Hedge fund loudmouths and Trump cheerleaders like Bill Ackman are, when it gets serious, disruptors, not demolitionists. Ackman proclaimed on X Sunday night that Trump’s tariff rampage would lead to “a self-induced, economic nuclear winter.” Too late, Bill. You were all in on Trump, and didn’t listen to how much he belabored his tariff twaddle on the campaign trail. In January, at the World Economic Forum, JPMorgan CEO and oracle Jamie Dimon said, if tariffs are “a little inflationary, but it’s good for national security, so be it. I mean, get over it.” But on Monday, Dimon threw some doom into his annual letter, predicting that Trump’s policy will raise prices and slow economic growth. “I see this as one large additional straw on the camel’s back.”
Elon Musk, a free-trader, is now trashing Trump’s tariff champion Peter Navarro. “He ain’t built shit,” the Tesla chief tweeted on X. Musk should have read Bob Woodward's first Trump book Fear, in which the second-term tariff tornado was all clearly seeded. Woodward reported on then-Treasury Secretary and former Goldman Sachs president Gary Cohn's heroic efforts to keep Navarro the hell out of the Oval Office. The Cohn faction regarded Navarro - now ascendant in Trump’s guardrail-free cabinet - as a “flat-earther” on trade and macroeconomics. Cohn tried on multiple occasions to explain to Trump that the president’s antiquated vision of roaring industrial chimneys and clanking steelworks busy with grateful blue-collar workers was no longer applicable, or indeed desirable, to an America reinventing itself in service industries and high-tech products. “People don’t want to stand in front of a 2,000-degree blast furnace,” Cohn pressed Trump. “People don’t want to go into coal mines and get black lung. For the same dollars or equal dollars, they’re going to choose something else.” Exasperated, he asked Trump why he held these stubborn views. “I just do,” Trump replied. “I've had these views for 30 years.”

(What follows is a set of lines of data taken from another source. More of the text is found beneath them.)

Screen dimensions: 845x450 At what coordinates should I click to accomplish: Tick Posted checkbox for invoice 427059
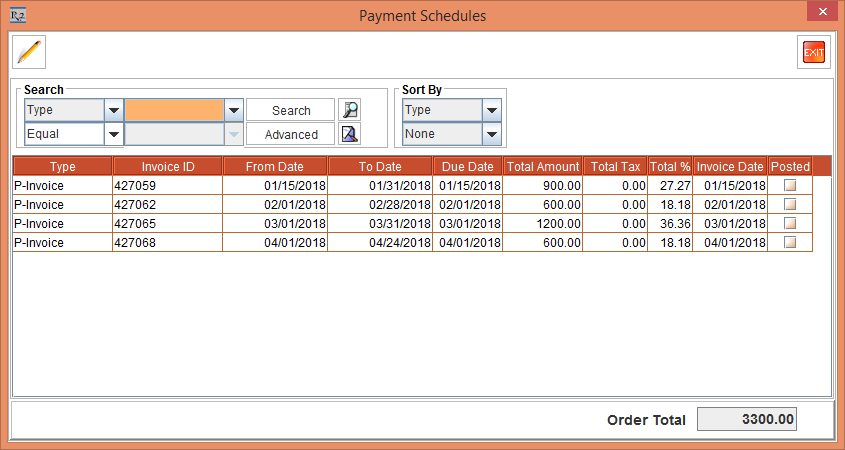(x=790, y=186)
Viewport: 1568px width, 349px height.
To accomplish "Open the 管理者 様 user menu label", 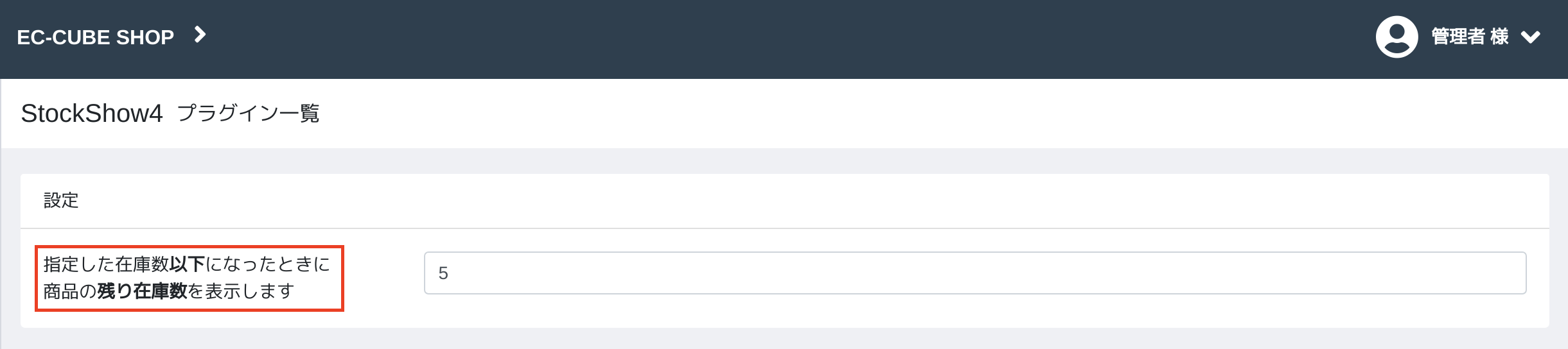I will 1470,37.
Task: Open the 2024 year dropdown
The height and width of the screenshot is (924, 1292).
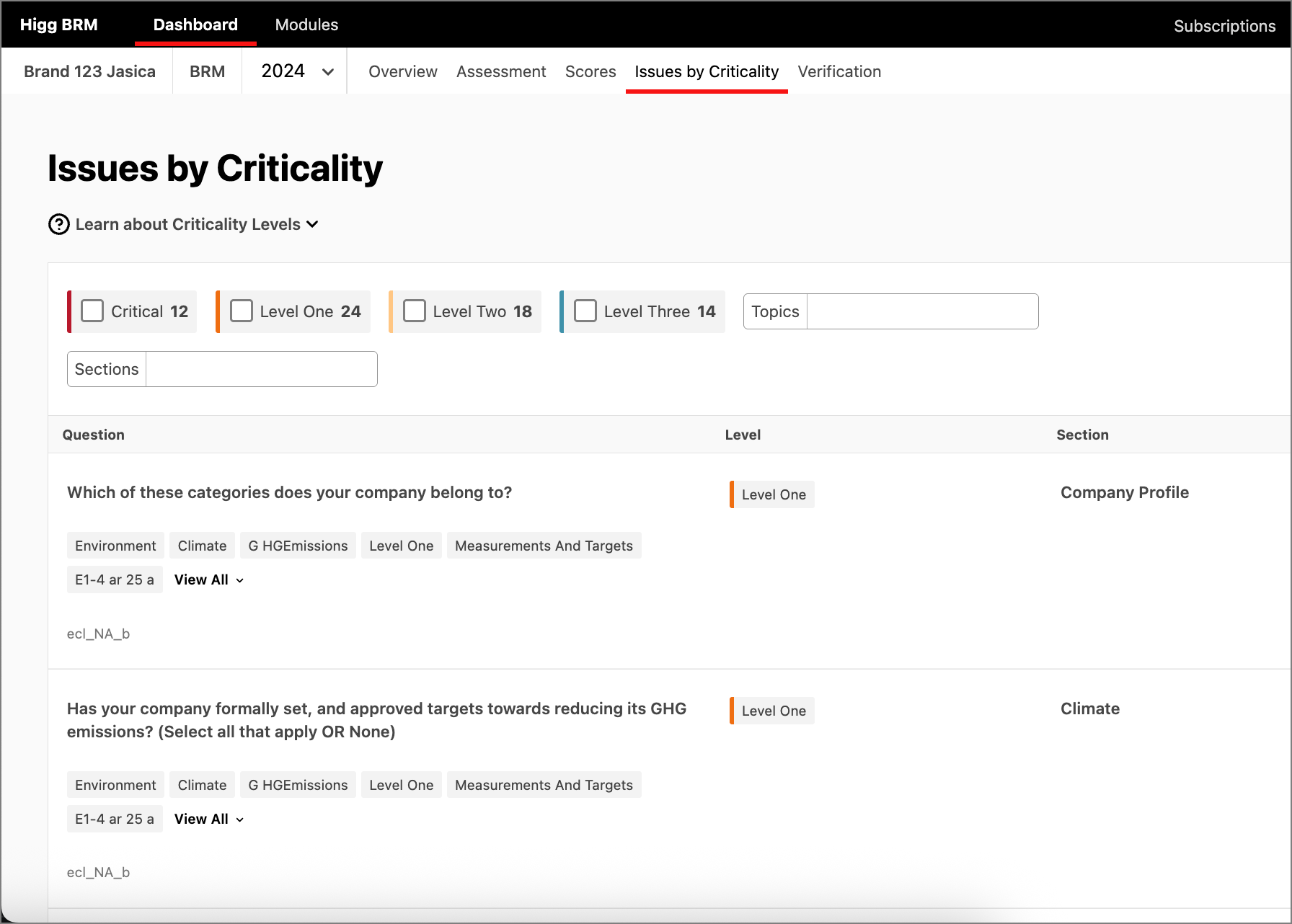Action: 296,71
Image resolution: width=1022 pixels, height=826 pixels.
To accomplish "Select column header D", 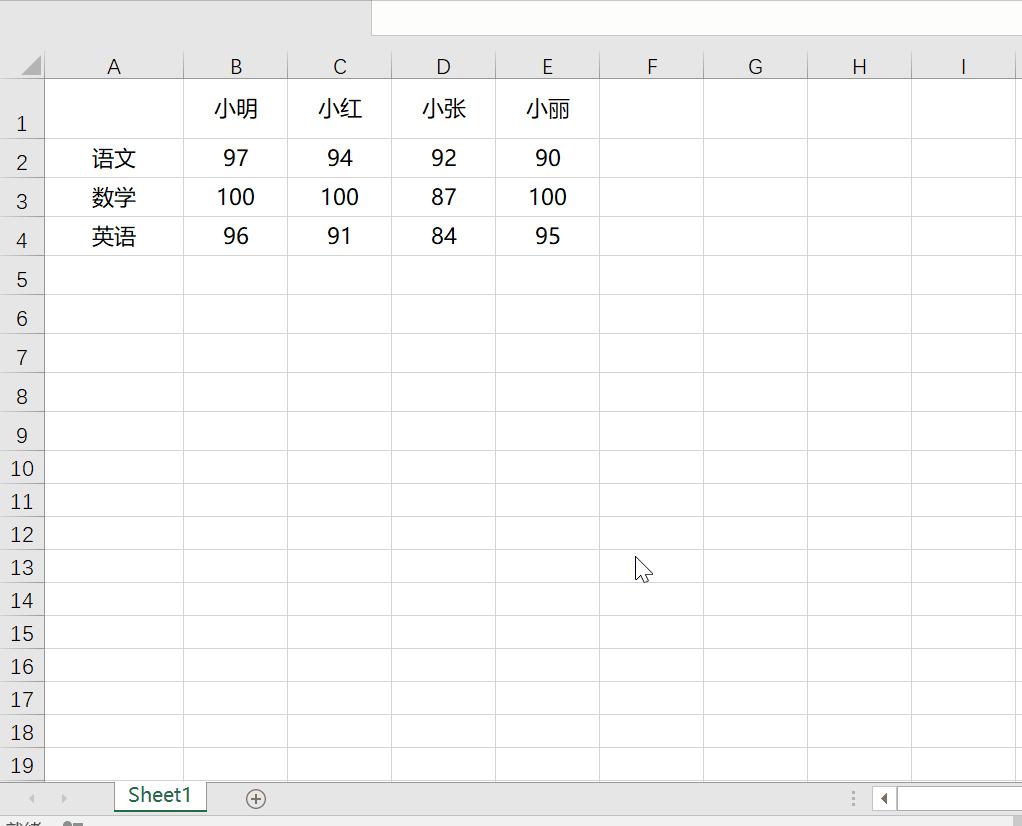I will pyautogui.click(x=443, y=65).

“I Just Do” is now crashing the global economy.
Ego Tripped
In the seven years since Woodward’s book came out, the high-decibel sycophancy around Trump has increased exponentially. There is a sense that we are in full-on Caligula madness, that Emperor Trump’s next step could be to appoint his horse as proconsul of Florida. There has always been a parade of brownnosing flotsam and jetsam around his presidency, but now they have an all-access pass.
It was loony Laura Loomer, a random conspiracy theorist in Trump’s inner circle, who handed him a “disloyalty” list last week of more than six experienced hands at the National Security Council and got them promptly fired. The list included the esteemed General Timothy Haugh, commander of U.S. Cyber Command. Loomer posted on X, “Haugh had no place serving in the Trump admin” as he was “HAND PICKED by (former Joint Chiefs of Staff Chairman) Gen. Mark Milley who was accused of committing treason by President Trump.” Another lethal backstage influence is 34-year-old winsome blonde Natalie Harp, aka the human printer, notorious for toting a portable printer and a battery pack to charge it so that she can feed Trump, as Michael Wolff put it in All or Nothing, “‘uppers’ in the form of right-wing hagiography (stoking his sense of omnipotence) and ‘downers’ in the form of any signs of disloyalty (stoking his rage).”
Trump’s fragile ego will always demand limitless reinforcement. All his life, he has longed to be considered a kingpin, afforded the kind of prestige enjoyed by the Wall Street and real estate titans who looked down on the Queens crassness of Fred Trump’s boy.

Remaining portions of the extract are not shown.